On Wednesday, Chris Thompson, columnist for the East Bay Express, a weekly in Berkeley, Calif., followed up with this story -- "U.S. Soldiers Swap Gore for Porn." Wilson told Thompson that European reporters had predicted the U.S. media wouldn't pick up on the story because "it's such a sore spot. ... It raises too many ethical questions. ... I started to laugh, because it's true."
By then the U.S. Army announced an investigation and the story could be ignored no more. The New York Times, The Washington Post and other large news organizations followed up on Staib's claims. It was a classic example of how the Internet empowers interested individuals to collectively force governments and the mainstream media (MSM in bloggers' shorthand) to pay attention to stories they believe MSM would otherwise ignore.
So far, the American MSM coverage of the gore-for-porn story is less complete than what is available in the international online media.
On Thursday, for example, the New York Times reported that the Army had found "no evidence to prove" that U.S. military personnel had traded photos of mutilated Iraqis for pornography. In fact, as The Washington Post reported, an Army spokesman had said something rather different -- that the probe found "insufficient evidence to pursue criminal charges." The Australian, flagship of Rupert Murdoch's media empire, used a Reuters piece that reported the spokesman said "there was insufficient evidence of a felony crime to warrant a criminal investigation."
Andrew Brown of the Guardian of London reported what the American news sites did not -- specific descriptions of some of the images that the U.S. soldiers submitted. He called it "the new pornography of war." For example: "A burnt and crumpled Arab face rests in a blue kitchen bowl. It doesn't look as if the back of the head is there, but it's impossible to be sure because everything behind the eyes is hidden in a pool of blood and everything below the jaw is missing."

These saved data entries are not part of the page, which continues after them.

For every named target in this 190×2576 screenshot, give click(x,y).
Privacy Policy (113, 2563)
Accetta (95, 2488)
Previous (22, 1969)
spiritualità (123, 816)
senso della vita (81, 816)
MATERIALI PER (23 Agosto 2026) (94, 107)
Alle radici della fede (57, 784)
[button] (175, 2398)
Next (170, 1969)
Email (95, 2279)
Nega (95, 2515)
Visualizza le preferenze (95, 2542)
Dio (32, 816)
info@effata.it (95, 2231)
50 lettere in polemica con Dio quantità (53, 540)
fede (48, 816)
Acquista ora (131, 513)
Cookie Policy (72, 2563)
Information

"There's some dispute about whether all of the pictures are real," Brown wrote, "but it seems beyond doubt that most of the posters claiming to be soldiers actually are, not least because the American Army tries to stop its soldiers accessing the site and posting captions like this: '... an Iraqi driver and passenger that tried to run a checkpoint during the first part of OIF [Operation Iraqi Freedom]. The bad thing about shooting them is that we have to clean it up. The car was shot at with 5.56mm and 7.62 mm rounds. The 7.62 did his head' - but the viewer must take on trust that the head existed.'"

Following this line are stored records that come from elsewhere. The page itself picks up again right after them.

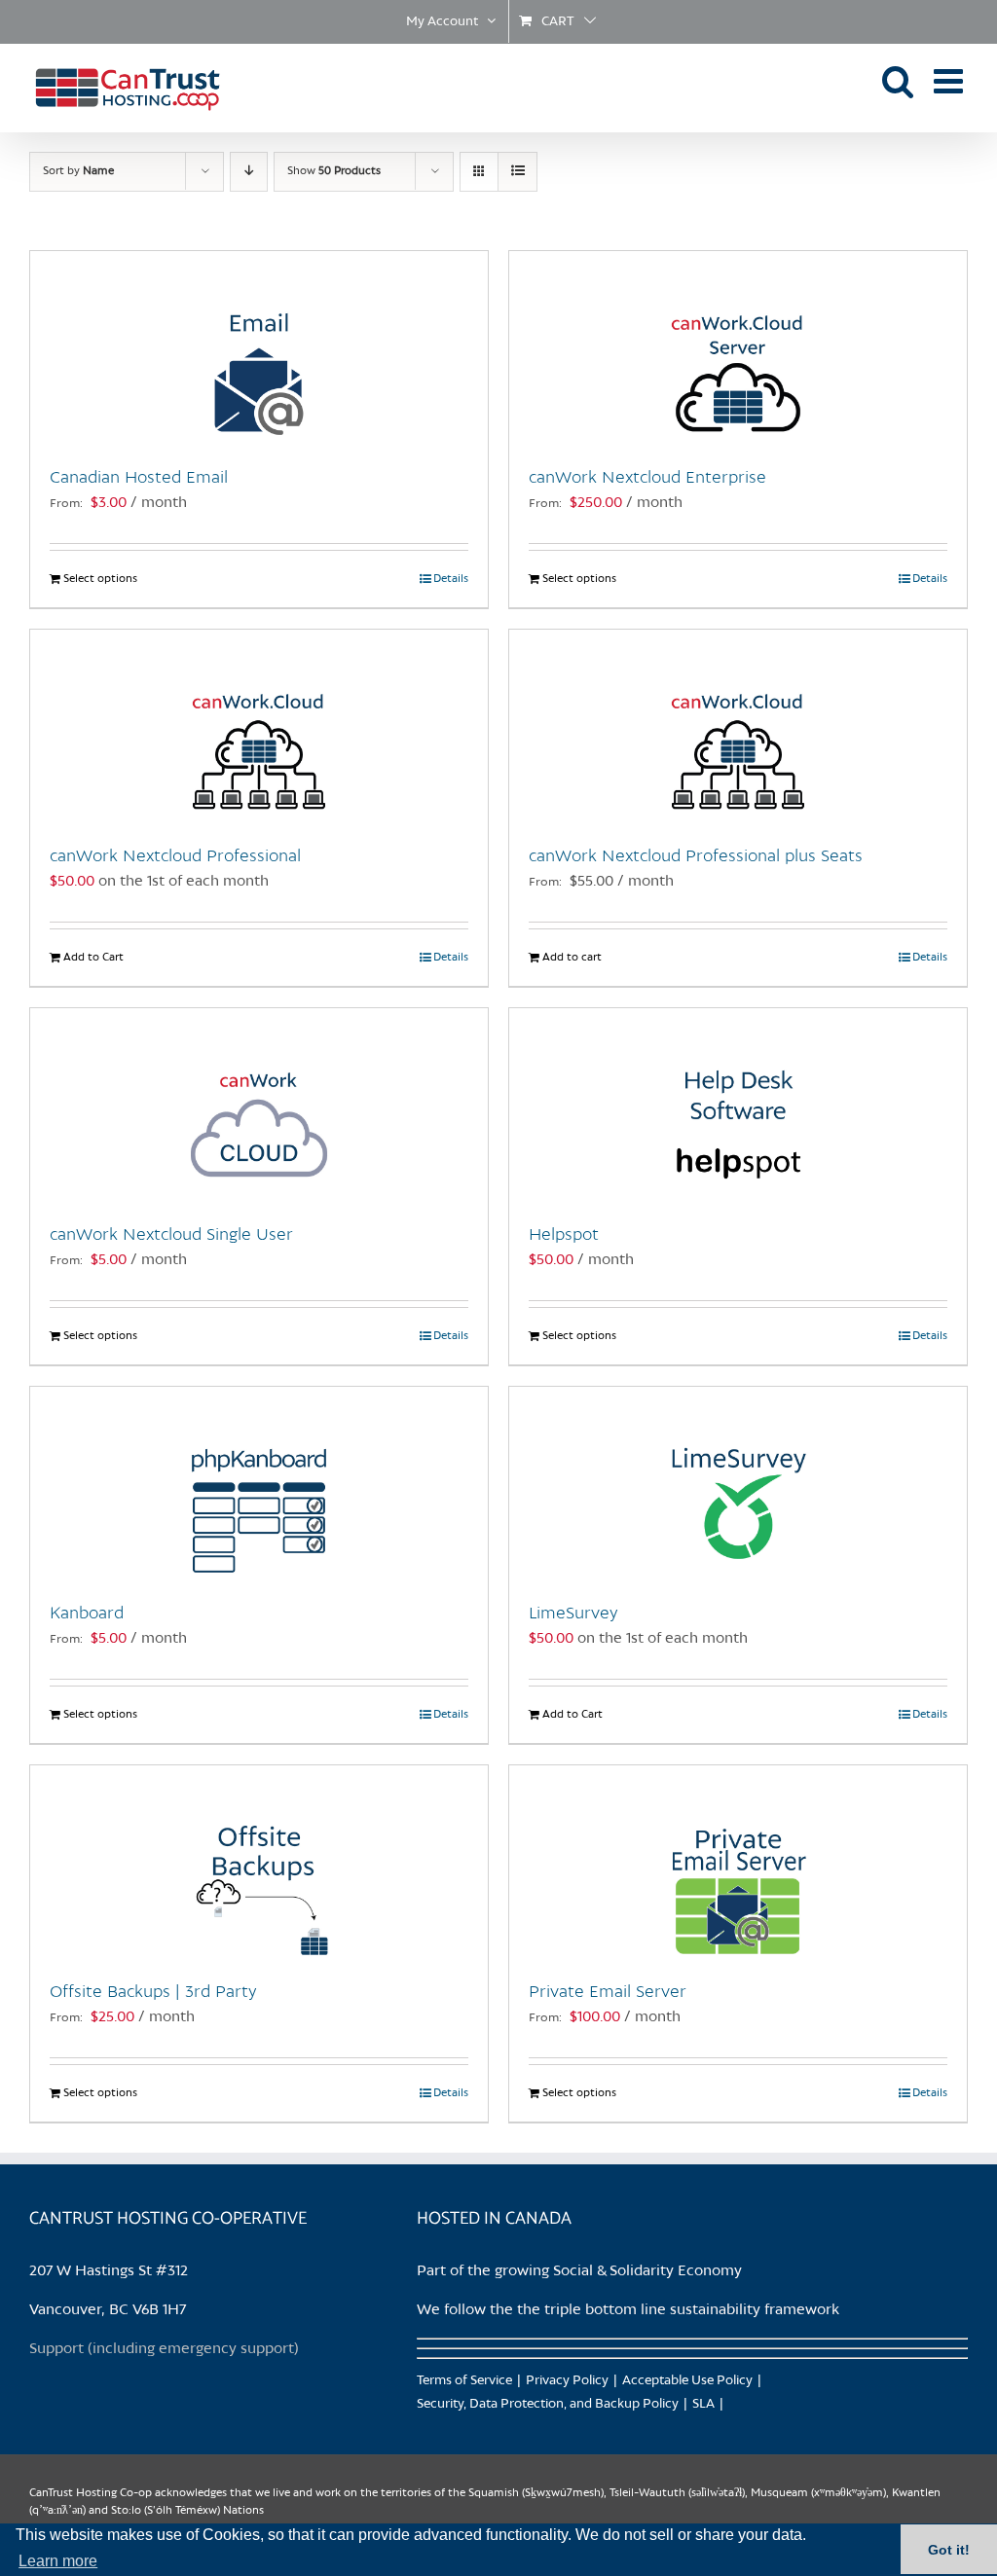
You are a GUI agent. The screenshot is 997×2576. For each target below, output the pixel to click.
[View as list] (517, 172)
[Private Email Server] (738, 1862)
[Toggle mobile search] (898, 80)
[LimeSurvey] (738, 1484)
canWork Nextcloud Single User (171, 1235)
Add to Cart (93, 957)
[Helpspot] (738, 1105)
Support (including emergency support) (164, 2349)
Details (450, 579)
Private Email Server (607, 1992)
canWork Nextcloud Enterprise (647, 478)
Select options (100, 579)
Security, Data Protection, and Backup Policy (548, 2404)
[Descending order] (249, 172)
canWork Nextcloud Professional (175, 856)
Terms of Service (464, 2381)
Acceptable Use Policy (687, 2381)
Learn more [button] (57, 2561)
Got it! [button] (949, 2550)
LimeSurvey (573, 1613)
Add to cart (572, 957)
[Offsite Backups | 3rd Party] (259, 1862)
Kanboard (87, 1613)
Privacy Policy (567, 2381)
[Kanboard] (259, 1484)
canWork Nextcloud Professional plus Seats (696, 856)
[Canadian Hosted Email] (259, 348)
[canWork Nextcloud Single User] (259, 1105)
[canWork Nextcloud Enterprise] (738, 348)
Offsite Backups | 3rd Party (153, 1992)
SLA (703, 2404)
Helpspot (564, 1235)
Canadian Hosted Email (139, 478)
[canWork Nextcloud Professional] (259, 727)
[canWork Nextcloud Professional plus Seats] (738, 727)
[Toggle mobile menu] (951, 80)
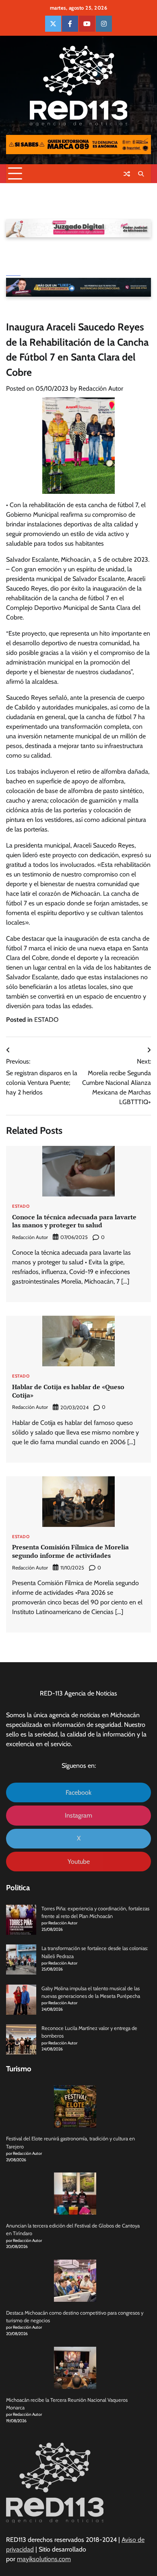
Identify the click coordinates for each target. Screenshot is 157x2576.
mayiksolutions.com (44, 2559)
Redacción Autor (100, 388)
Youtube (79, 1861)
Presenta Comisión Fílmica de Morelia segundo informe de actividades (70, 1551)
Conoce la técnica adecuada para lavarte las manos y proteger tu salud (74, 1221)
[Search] (141, 174)
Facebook (78, 1792)
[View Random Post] (127, 174)
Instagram (78, 1815)
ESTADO (46, 1019)
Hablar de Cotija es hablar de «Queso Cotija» (68, 1391)
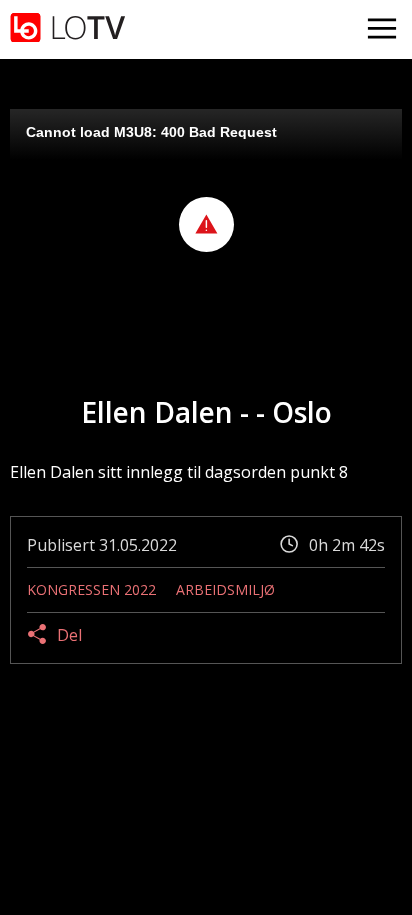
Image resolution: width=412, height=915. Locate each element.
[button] (206, 224)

Brown said some of the pictures are "far worse" than any taken at Abu Ghraib. "But they show the same tangle of lust for flesh, power and killing."
Aljazeera.net suggested the story's political implications have yet to be felt in the Middle East. "It is pictures such as 'Cooked Iraqi' -- showing a group of smiling US soldiers standing over the charred remains of an Iraqi -- that may spell trouble for the Bush administration." Pentagon spokesman Navy Lt. Cmdr. Joe Carpenter told the Web site of the Arab cable news network that "these are disgusting images and it is disgraceful that they are on the Web." He reiterated that the Army had not found evidence of a "felony" but said the U.S. armed forces might still take action.

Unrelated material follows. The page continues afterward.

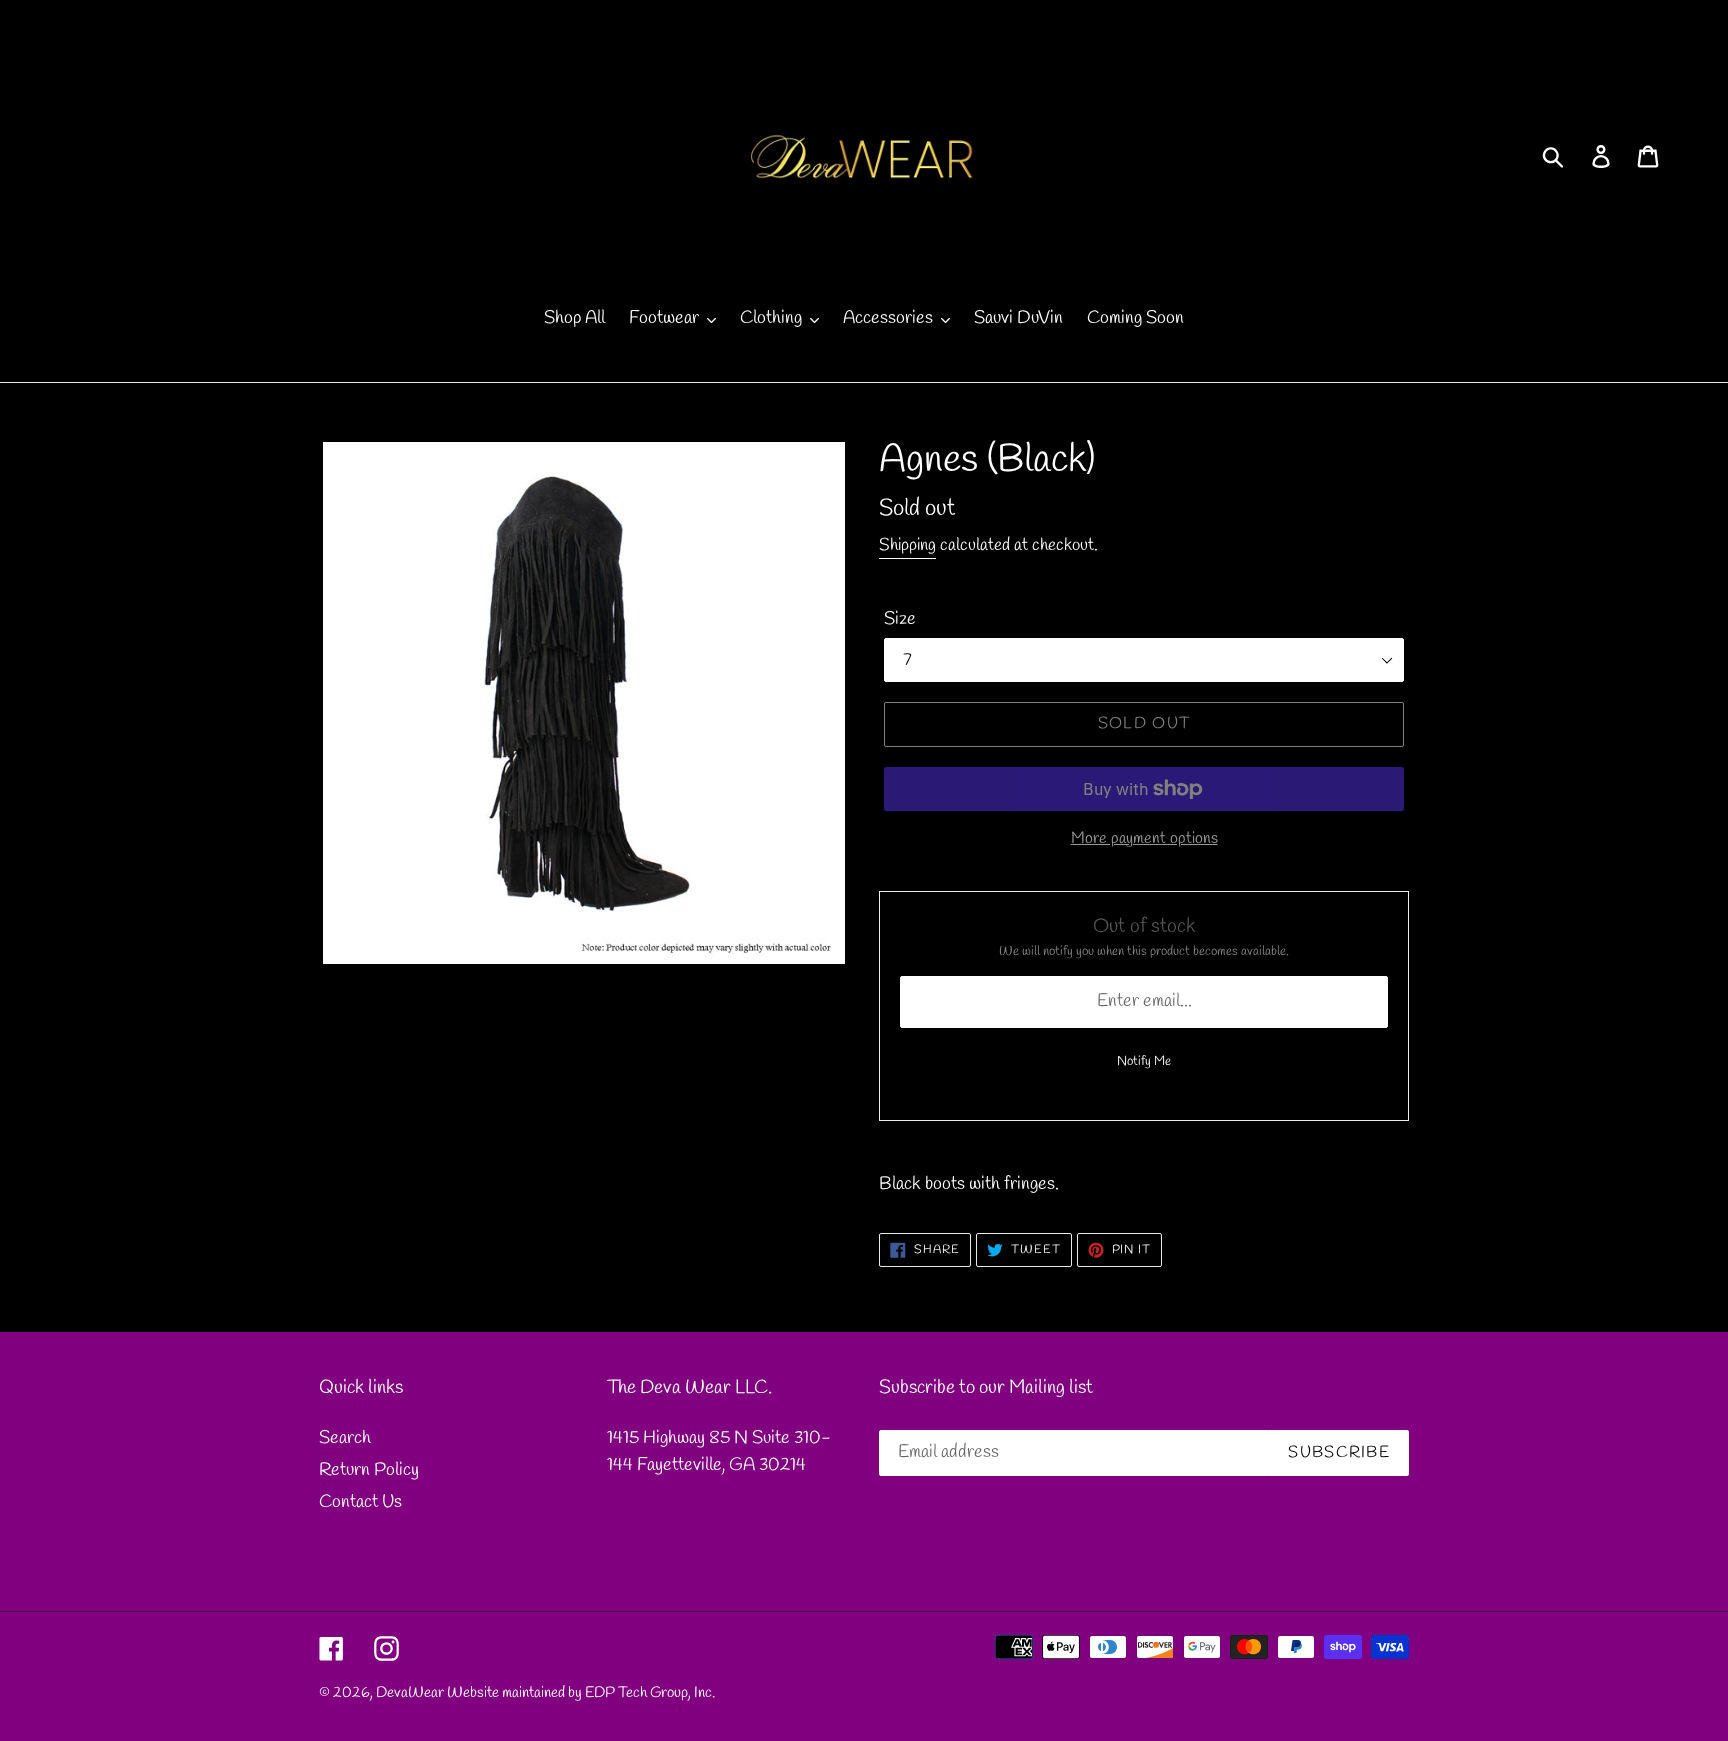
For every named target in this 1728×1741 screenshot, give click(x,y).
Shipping (907, 545)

"The different components of the armed services and the Multinational Forces all have policies which prohibit pornography and non-work related material on government computers," Carpenter said. "If a serviceman is proven to be engaged in this they will be prosecuted according to the Uniform Code of Military Justice."
East Bay Express columnist Thompson said in an e-mail that he decided to write about the story "because it viscerally illustrated the effect of modern communications technology on a nation's resolve in wartime. ... We can never again claim to be ignorant of what an American bomb, M-16 round, or improvised explosive device does to a human body. And as the captions accompanying the photographs indicated, we can never claim not to know the psychological effects of asking twenty-year-old boys to kill and watch their friends die."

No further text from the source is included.